What is a URL Node?

The URL Node allows users to add a URL to the flow and scrape the HTML or Metadata of a website to use as an input to the LLM. If an LLM node returns a URL as its output, it can feed into the URL node to scrape a website in a more complex workflow.

Mode

Defines what type of content to fetch from the provided URL.

  • Page HTML: Downloads the full HTML content of the page. Suitable for use cases like content parsing, summarization, or extraction of visible page elements.
  • Metadata only: Fetches only metadata (e.g., <title>, <meta> tags such as description and Open Graph data).
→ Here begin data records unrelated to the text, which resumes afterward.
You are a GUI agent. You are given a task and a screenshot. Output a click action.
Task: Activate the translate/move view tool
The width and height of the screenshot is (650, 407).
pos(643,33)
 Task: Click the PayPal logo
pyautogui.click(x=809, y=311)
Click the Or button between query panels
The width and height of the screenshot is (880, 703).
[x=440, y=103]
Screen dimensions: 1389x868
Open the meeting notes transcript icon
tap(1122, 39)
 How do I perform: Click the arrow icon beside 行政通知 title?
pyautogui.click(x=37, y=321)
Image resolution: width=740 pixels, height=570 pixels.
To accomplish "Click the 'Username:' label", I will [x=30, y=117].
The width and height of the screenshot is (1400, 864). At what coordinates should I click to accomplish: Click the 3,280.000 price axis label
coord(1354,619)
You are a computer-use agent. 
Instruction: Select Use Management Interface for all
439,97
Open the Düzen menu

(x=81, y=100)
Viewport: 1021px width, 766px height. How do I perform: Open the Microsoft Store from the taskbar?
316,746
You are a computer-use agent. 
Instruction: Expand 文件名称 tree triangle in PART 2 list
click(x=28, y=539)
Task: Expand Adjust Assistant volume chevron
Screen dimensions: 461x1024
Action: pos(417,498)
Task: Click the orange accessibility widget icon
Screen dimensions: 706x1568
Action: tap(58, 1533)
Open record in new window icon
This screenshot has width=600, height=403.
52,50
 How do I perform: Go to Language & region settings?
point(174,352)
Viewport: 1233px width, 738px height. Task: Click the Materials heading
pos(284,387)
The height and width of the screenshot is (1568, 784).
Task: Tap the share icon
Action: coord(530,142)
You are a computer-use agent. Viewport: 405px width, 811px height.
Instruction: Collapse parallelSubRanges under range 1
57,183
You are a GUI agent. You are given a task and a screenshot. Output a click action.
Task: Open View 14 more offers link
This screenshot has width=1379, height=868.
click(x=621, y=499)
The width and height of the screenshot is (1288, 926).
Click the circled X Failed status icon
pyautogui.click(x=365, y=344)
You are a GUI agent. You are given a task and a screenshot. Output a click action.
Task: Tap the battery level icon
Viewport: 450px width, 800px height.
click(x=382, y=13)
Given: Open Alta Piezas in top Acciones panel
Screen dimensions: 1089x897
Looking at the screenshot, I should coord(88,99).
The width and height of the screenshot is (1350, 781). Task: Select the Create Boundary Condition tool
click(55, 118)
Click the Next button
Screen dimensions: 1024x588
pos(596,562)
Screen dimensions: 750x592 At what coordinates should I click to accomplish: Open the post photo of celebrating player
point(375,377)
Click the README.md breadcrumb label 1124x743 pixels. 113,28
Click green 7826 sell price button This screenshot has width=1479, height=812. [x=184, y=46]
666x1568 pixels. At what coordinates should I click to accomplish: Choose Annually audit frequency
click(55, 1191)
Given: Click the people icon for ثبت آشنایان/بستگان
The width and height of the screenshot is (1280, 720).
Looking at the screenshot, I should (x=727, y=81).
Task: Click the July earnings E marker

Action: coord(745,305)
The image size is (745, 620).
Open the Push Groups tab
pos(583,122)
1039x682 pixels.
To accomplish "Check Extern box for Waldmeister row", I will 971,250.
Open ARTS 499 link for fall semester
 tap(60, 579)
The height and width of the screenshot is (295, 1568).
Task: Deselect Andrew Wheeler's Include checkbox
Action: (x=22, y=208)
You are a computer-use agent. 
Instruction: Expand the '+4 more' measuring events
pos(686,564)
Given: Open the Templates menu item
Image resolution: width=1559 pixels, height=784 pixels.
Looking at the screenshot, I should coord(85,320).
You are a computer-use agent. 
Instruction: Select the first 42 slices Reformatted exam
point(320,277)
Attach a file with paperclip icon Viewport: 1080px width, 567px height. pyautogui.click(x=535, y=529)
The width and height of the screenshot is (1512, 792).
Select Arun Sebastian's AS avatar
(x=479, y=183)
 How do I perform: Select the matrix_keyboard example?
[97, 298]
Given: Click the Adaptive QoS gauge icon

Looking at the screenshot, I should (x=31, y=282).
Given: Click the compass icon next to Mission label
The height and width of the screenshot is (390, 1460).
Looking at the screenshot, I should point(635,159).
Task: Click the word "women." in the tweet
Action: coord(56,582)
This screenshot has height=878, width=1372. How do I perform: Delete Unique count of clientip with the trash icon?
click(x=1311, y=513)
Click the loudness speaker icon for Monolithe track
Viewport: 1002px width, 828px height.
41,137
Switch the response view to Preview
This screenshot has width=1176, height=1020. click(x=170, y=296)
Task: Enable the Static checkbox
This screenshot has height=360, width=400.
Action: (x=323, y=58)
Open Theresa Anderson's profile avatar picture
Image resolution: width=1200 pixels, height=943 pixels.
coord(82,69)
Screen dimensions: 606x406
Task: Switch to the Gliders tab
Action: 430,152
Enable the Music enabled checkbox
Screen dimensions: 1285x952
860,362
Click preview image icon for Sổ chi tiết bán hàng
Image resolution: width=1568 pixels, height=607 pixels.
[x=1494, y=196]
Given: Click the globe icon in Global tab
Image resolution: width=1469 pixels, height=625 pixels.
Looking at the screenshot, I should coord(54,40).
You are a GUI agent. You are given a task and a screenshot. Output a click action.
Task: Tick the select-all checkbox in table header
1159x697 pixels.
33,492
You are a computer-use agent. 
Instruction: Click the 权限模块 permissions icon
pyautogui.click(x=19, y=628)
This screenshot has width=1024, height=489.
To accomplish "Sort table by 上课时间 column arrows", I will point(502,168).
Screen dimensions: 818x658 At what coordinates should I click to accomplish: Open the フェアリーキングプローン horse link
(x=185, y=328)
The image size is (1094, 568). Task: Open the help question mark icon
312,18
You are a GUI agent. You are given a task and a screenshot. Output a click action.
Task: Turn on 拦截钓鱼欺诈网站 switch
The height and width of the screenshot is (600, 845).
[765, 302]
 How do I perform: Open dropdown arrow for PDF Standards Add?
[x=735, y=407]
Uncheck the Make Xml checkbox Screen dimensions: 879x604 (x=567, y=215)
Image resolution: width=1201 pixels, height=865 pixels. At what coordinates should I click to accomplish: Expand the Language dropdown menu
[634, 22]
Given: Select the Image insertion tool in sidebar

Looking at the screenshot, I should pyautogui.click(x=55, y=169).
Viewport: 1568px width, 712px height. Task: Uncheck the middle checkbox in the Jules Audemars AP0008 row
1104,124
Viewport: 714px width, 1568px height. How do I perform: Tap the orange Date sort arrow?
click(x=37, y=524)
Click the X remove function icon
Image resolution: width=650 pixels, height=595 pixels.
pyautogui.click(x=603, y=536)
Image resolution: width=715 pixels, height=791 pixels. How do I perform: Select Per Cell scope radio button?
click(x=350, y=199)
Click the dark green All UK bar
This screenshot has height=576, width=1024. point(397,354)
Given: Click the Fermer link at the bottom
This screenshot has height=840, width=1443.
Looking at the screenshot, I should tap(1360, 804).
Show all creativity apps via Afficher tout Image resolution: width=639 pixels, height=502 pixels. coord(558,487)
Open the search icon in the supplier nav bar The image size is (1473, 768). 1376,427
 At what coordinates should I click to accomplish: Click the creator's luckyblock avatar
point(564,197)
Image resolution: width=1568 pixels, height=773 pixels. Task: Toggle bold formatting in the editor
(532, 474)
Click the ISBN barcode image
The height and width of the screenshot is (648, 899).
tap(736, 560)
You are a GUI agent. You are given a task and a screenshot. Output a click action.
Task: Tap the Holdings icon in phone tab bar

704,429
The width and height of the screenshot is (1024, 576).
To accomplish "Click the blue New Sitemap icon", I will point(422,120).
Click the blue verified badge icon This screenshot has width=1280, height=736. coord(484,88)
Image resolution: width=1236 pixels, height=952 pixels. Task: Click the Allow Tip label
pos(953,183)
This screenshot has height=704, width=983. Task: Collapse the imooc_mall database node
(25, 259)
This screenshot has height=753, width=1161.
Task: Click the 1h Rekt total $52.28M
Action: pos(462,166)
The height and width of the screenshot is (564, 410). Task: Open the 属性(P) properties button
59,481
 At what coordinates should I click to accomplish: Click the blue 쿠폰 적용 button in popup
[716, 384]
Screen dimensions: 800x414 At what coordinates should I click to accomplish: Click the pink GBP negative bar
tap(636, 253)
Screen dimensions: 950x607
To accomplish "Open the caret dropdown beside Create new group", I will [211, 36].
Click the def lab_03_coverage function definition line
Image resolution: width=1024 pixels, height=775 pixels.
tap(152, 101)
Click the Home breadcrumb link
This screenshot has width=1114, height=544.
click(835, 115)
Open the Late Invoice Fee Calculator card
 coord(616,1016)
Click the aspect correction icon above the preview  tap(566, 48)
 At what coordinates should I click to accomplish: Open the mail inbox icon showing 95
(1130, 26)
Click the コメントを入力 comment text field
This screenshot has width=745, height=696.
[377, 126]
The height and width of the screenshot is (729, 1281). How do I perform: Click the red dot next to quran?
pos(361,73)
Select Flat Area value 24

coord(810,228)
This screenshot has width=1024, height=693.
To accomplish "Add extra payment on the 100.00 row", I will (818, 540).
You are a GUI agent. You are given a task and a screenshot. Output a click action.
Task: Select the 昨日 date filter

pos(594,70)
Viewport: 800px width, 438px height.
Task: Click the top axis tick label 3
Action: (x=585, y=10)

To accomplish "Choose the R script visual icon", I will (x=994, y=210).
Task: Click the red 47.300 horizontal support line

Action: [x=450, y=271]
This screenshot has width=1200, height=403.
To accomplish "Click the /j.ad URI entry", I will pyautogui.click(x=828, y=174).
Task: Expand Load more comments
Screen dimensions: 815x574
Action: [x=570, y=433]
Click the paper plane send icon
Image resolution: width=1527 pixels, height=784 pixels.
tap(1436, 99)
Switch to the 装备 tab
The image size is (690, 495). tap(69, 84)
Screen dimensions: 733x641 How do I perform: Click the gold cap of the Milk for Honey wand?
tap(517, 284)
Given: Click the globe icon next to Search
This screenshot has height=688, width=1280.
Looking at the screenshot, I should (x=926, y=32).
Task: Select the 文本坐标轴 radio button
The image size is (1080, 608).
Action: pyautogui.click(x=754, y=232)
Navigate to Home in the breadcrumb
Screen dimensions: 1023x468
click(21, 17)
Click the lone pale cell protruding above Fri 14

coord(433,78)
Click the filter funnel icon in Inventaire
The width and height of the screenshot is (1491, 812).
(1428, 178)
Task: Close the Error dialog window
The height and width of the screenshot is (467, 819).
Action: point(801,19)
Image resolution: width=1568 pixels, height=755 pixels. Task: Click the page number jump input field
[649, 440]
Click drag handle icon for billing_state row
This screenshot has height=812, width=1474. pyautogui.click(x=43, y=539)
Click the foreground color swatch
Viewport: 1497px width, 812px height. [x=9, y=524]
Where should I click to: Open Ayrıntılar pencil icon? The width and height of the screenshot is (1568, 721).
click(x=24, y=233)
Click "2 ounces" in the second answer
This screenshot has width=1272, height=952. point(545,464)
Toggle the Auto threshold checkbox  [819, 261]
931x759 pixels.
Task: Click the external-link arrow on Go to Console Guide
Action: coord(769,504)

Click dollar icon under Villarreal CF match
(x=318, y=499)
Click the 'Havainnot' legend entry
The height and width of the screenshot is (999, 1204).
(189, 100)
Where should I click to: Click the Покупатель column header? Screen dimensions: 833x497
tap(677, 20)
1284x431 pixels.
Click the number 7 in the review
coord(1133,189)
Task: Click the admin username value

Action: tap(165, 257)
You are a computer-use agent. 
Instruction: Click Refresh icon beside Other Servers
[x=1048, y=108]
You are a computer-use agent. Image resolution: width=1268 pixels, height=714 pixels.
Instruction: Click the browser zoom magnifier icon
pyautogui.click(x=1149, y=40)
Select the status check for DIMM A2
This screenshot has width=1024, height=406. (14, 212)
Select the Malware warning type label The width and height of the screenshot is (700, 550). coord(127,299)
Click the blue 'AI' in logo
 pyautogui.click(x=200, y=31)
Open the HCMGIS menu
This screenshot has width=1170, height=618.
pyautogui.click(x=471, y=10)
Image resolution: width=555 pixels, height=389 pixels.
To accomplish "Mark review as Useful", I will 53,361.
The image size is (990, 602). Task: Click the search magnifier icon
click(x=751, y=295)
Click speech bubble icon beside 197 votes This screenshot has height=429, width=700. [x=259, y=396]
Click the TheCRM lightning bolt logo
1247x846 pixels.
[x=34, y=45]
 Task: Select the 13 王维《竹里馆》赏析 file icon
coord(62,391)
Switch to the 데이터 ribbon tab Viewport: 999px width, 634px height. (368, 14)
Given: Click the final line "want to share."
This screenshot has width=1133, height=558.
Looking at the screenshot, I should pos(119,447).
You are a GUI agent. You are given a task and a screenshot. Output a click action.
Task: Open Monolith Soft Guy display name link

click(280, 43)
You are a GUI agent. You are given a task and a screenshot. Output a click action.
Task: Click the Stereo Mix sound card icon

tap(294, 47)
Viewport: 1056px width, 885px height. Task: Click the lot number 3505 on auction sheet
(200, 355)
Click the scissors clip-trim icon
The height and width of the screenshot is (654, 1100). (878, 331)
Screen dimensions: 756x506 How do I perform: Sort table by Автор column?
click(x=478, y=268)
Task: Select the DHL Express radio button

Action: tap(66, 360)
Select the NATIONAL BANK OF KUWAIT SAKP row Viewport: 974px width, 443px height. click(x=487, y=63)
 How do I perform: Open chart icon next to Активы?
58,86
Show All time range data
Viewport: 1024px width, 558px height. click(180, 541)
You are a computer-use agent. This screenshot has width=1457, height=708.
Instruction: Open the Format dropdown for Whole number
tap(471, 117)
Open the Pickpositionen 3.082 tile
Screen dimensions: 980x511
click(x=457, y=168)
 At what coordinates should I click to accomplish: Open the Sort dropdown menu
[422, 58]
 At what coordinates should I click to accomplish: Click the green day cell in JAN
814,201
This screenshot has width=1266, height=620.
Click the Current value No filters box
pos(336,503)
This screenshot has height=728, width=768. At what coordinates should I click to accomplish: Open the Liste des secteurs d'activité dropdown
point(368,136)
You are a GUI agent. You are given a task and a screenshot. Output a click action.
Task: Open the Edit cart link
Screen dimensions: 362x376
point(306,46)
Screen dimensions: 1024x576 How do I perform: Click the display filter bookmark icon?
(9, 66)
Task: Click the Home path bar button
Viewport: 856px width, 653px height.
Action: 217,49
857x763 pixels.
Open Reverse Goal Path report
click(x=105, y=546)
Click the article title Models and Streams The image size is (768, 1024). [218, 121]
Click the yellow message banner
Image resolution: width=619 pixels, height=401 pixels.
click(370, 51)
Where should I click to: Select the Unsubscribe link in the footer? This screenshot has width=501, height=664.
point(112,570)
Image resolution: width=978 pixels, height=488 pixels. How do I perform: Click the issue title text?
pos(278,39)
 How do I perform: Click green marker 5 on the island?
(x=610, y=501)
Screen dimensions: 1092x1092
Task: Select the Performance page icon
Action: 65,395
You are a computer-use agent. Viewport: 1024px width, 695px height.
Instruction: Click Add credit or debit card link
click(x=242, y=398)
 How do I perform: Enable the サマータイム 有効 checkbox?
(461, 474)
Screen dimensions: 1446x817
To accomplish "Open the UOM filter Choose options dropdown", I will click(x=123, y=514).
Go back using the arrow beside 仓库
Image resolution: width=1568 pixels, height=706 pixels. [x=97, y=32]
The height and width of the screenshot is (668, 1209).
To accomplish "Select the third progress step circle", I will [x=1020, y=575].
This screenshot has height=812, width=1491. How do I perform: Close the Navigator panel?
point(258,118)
Useful for lightweight previews or indexing.

Scrape Subpages

When enabled, the node will attempt to crawl and include linked subpages within the same domain.

Enable URL as Input

When checked, this enables dynamic input of URLs via upstream nodes or user input, rather than hardcoding a static value in the interface.

How to use the URL Node

  1. Add a URL node to your flow.
  2. Connect the URL node to an LLM node.
  3. Mention the URL node in the LLM node by pressing ”/” and selecting the URL node.
  4. Add an Output node to your flow.
  5. Connect the Output node to the LLM node.

URL Node Settings

If you click the gear icon in the node, you will see the available settings.

Chunking Settings

  • Chunking Algorithm: Defines how the data is split (e.g., Sentence-based).
  • Chunk Overlap: The number of overlapping tokens between chunks.
  • Chunk Length: Max length of each chunk sent to the LLM.

Additional Features

  • Advanced Data Extraction: Enable more precise field-level parsing (toggle option).
  • Text in Images (OCR): Extract and include text from profile images or banners (toggle option)

How to expose the URL node to your users

  1. Go to the Export tab.
  2. Enable the URL Node in the Inputs section.
  3. Press Save Interface to save your changes.
  4. Your users should now see a URL input field in the interface.